Arg1 repression by siRNA and arginine supplementation decreases phagocytosis in rat microglial cells. We transfected siRNAs in HAPI rat microglia cells with siGLO-Green, non-targeting siRNA (siRNA-NT), Arg1 siRNA (siRNA-Arg1), and performed pHrodo phagocytosis assay. (A–H) Representative flow cytometry gating analysis is shown in dot plots for naïve cells (A, B), siGLO-Green transfected cells (C, D), siRNA-NT transfected cells (E, F), and siRNA-Arg1 transfected cells (G, H). Naïve cells were not treated with fluorescent green E. coli bioparticle conjugates and served as a negative population for green fluorescence. Cells transfected with siGLO-Green siRNA were used as positive controls for both siRNA transfection efficiency and green fluorescence. (I) Quantification analysis of the percentages of green fluorescence from pHrodo phagocytosis assay. pHrodo phagocytosis assay was also performed using primary rat microglia that were incubated with basal arginine (Control, 0.7 mM), 3 mM arginine, and 10 mM arginine. (J–R) Representative flow cytometry gating analysis is shown in the histogram and dot plots for the cells from Control (J–L), 3 mM arginine (M–O), and 10 mM arginine (P–R). (S) Quantification analysis of the percentages of pHrodo green fluorescence (GFP Total and GFP High). (T) Representative overlapping histogram analysis for each condition.
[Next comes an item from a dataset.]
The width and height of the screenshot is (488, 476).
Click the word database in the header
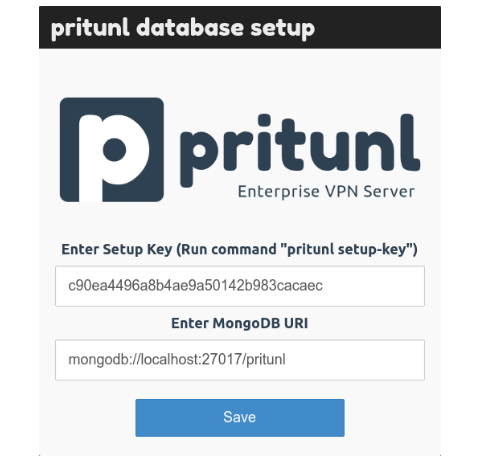pos(190,27)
Naïve cells were not treated with fluorescent green E. coli bioparticle conjugates and thus served as a negative population for green fluorescence. n = 2 independent experiments. The average values from each group are calculated. Values represent mean ± SD.

Discussion

In the present study, we found that the haploinsufficiency of Arg1 in myeloid cells in a mouse model of amyloidosis increased Aβ deposition, activated microglia, and impaired behavioral performance. Mechanistic studies suggest that impaired phagocytosis secondary to reduced Arg1 could contribute to Aβ deposition. Overall, we provided evidence that APP/Arg1 insufficiency increased more diffuse Aβ deposits measured by total Aβ and Aβ 42, and also stimulated microglial activation via CD68 and IBA1. The Arg1 insufficiency in APP mice precipitated more behavior impairment evidenced by more anxiety, more exploratory behavior, and decreased fear associated memory. Importantly, the Ragulator-Rag complex was activated during amyloidosis perhaps as a compensatory response to improve microglial phagocytosis and degradation of Aβ. However, reduced Ragulator-Rag complex in APP mice with Arg1 insufficiency during amyloidosis indicated that arginine metabolism has an unappreciated role in executing this function at the level of the lysosome. Finally, we showed in vitro evidence that decreased Arg1 expression or increased arginine levels could inhibit microglial phagocytosis. Collectively, these data support the overall concept that Arg1 insufficiency in myeloid cells exacerbates amyloidosis induced neuropathology possibly by activating microglia and impairing phagocytosis.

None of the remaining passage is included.